WHAT YOU HAVE TO DO: In the article about Rosanna Natoli, what degree did she earn from the University of Queensland?

READING TEXT:
■ ■ ■ ■
Mayor of the Sunshine Coast
- Incumbent
- Assumed office 16 March 2024
- Preceded by: Mark Jamieson

Personal details
- Born: Bundaberg, Queensland, Australia
- Party: Independent
- Spouse: Joe Natoli ​(m. 1989)​
- Children: 3
- Alma mater: University of Queensland Queensland University of Technology
- Occupation: Politician; Former television presenter;
- Website: rosannanatoli.com.au

= Rosanna Natoli =

Australian television presenter and politician

Rosanna Natoli is an Australian politician and former television presenter. She has served as the mayor of the Sunshine Coast since 2024.

==Early life==
Natoli was born in Bundaberg, but grew up in Brisbane. Some of her early employment experience includes working at clothing retailer Best & Less and the Sheraton Hotel.

She graduated from the University of Queensland with a Bachelor of Science majoring in psychology before receiving a Graduate Diploma in Communication – Journalism from the Queensland University of Technology.

==Media career==
===Journalism===
Natoli was a presenter for the Seven Network's regional network, Seven Queensland.

Natoli commenced working for the network as a journalist, initially based in Bundaberg and then Maryborough before relocating to the Sunshine Coast where she has lived ever since.
■ ■ ■ ■
SOURCE MATERIAL:
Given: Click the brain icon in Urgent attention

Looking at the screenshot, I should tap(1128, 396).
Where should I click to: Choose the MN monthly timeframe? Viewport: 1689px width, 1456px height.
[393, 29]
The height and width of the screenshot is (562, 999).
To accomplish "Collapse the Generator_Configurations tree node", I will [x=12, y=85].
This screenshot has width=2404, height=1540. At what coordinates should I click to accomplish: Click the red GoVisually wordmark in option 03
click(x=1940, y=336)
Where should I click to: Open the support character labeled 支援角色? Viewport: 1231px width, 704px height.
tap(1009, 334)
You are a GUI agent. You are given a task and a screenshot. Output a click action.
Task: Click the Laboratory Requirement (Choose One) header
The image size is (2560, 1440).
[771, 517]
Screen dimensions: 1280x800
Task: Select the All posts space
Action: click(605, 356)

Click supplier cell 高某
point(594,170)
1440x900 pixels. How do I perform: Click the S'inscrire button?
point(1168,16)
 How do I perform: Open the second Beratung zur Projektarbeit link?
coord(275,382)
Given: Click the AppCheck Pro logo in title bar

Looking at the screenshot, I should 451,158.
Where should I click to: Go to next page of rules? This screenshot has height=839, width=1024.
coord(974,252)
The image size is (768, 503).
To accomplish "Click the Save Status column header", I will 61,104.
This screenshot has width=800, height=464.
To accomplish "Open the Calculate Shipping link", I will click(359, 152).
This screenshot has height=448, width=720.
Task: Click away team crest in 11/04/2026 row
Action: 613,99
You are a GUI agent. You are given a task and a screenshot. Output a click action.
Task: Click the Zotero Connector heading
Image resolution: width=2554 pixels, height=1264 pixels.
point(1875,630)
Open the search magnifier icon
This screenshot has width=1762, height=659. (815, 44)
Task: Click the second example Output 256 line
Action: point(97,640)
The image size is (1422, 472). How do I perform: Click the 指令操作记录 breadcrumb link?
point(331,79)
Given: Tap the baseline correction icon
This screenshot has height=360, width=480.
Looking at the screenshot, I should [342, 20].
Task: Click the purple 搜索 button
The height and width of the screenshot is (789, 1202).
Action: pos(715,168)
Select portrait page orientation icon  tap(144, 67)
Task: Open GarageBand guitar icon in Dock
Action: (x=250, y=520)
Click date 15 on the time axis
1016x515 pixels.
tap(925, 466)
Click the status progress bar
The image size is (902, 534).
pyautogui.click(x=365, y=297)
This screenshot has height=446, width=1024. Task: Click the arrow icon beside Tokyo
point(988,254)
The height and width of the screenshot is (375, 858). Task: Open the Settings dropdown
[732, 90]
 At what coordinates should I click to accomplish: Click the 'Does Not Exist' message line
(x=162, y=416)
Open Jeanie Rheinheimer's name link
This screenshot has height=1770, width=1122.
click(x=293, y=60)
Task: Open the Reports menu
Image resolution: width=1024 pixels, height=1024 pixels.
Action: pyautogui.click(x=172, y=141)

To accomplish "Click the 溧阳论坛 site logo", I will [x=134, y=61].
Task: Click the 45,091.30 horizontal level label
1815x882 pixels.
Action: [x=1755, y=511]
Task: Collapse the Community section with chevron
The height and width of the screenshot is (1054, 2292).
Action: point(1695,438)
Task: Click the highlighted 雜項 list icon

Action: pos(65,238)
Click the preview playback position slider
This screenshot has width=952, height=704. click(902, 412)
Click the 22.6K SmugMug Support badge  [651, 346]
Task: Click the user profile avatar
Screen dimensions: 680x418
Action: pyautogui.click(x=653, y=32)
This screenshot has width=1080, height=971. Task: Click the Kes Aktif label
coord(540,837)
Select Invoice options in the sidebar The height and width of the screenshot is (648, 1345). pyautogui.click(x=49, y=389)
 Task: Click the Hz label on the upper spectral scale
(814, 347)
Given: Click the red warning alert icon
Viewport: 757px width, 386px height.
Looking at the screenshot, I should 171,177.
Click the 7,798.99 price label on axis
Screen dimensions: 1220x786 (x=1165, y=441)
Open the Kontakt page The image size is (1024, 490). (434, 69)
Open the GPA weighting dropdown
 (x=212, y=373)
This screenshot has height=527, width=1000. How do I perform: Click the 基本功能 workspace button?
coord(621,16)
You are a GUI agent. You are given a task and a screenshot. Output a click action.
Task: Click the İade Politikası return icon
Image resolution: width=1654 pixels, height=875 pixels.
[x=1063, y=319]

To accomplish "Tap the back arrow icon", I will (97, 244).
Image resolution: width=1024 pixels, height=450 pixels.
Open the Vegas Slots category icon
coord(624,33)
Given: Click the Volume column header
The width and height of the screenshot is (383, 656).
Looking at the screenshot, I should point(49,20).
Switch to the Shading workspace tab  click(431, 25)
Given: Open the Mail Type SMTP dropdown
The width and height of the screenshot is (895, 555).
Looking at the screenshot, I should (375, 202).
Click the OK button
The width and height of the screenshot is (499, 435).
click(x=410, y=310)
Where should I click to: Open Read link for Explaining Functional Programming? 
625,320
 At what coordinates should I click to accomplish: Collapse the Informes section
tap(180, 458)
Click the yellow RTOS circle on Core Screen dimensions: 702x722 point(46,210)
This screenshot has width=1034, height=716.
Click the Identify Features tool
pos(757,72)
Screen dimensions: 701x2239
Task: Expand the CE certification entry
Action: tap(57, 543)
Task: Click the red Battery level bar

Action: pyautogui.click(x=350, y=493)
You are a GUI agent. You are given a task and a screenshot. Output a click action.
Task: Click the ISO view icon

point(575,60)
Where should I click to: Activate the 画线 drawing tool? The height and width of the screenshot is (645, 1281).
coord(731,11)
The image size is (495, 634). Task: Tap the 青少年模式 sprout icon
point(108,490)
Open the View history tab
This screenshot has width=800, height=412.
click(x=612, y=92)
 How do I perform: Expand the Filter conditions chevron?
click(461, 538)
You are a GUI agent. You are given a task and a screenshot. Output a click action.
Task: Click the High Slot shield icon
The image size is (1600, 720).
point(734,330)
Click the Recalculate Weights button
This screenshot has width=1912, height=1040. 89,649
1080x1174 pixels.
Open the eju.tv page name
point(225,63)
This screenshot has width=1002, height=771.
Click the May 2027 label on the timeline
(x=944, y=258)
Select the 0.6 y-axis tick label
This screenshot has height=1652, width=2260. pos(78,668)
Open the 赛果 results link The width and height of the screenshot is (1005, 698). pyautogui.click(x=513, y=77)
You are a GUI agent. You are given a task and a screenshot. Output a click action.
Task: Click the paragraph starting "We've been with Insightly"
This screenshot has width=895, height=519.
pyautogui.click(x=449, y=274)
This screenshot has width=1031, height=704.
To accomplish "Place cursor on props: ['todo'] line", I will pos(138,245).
■ ■ ■ ■
RESPONSE AREA: A Bachelor of Science majoring in psychology.